━━ Data extracts ━━
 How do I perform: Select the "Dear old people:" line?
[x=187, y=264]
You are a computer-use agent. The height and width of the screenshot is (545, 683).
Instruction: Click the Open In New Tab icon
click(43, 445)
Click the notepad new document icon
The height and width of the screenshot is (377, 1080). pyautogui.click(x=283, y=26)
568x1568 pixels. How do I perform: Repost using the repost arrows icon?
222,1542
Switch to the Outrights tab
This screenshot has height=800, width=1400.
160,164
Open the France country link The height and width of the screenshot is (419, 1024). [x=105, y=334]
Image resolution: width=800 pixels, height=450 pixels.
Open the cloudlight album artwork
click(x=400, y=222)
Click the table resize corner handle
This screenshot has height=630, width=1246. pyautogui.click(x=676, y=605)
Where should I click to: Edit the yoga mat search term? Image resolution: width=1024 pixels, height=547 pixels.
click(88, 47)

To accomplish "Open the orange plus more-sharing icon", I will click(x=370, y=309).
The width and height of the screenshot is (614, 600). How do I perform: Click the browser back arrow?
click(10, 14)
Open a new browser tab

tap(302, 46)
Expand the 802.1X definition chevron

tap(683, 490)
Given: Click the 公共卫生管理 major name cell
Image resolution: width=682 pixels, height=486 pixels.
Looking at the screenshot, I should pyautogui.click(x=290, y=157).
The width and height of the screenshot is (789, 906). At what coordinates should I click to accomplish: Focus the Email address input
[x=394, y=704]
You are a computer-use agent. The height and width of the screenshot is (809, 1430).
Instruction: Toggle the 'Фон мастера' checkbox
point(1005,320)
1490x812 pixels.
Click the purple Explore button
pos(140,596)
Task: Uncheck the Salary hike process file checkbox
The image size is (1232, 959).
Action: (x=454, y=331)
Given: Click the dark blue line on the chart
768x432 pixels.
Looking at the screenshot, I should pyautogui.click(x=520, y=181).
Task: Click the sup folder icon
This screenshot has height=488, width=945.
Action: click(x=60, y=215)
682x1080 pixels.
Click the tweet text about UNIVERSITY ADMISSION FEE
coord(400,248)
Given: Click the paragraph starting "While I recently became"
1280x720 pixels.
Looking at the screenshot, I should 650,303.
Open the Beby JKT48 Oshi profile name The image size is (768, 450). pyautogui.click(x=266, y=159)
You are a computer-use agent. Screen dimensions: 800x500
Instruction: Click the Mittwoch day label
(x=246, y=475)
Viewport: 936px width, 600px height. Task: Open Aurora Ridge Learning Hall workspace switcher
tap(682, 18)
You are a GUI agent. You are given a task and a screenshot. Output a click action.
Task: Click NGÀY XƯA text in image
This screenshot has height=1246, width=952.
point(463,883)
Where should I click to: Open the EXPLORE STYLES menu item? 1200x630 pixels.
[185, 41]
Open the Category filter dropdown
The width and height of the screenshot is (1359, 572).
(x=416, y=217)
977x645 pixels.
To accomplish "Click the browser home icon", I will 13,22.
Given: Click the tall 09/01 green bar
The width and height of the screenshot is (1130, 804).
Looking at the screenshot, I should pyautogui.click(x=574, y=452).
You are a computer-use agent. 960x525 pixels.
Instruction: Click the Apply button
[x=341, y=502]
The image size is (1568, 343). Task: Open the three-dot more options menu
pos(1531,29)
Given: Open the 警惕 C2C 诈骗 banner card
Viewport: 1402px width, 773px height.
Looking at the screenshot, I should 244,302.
━━━
* [What you are asked to do]: Wherever a line in the listing contains the word "name", copy that line out.

* [Output below]:
Given: Click the 公共卫生管理 major name cell
Open the Beby JKT48 Oshi profile name The image size is (768, 450). pyautogui.click(x=266, y=159)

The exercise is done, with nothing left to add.